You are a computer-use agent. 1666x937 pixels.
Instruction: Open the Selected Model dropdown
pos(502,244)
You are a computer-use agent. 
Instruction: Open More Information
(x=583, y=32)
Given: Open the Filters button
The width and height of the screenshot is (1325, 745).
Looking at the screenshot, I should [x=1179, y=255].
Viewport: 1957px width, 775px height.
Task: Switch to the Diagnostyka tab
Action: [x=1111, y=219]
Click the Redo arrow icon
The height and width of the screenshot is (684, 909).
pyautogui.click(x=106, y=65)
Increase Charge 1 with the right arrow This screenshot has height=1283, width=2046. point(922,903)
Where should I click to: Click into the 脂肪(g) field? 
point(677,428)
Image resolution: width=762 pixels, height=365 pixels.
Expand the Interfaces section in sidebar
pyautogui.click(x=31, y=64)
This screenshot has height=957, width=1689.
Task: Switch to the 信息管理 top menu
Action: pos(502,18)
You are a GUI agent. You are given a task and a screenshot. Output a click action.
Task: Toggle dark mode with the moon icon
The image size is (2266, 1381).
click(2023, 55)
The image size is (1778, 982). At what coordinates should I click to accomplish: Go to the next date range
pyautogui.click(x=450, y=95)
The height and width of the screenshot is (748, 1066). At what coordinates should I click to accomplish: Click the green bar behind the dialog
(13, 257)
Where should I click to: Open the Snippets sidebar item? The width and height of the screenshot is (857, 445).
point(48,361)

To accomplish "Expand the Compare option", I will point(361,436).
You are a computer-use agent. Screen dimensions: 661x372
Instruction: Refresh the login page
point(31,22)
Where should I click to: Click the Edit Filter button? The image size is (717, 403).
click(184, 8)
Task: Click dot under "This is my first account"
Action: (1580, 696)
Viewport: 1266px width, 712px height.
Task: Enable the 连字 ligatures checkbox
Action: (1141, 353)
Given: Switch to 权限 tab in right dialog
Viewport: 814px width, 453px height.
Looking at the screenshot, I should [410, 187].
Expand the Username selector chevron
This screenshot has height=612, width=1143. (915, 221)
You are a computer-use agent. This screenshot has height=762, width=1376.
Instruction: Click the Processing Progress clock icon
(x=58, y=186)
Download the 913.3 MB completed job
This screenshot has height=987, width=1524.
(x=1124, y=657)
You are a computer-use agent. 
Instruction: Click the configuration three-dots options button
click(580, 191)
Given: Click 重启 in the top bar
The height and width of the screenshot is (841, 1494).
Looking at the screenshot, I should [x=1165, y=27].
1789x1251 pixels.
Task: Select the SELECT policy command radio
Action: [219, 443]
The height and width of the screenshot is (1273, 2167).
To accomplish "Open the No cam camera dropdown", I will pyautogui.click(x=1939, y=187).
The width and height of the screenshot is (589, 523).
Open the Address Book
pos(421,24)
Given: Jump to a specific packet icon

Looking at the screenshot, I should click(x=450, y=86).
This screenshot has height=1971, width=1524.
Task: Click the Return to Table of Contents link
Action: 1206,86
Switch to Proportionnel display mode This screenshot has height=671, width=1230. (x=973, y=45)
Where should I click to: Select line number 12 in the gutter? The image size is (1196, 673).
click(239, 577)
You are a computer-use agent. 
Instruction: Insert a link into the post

※

* Your assignment
Give the number of lines containing "will" in the entries, and no other text.

* Task answer
2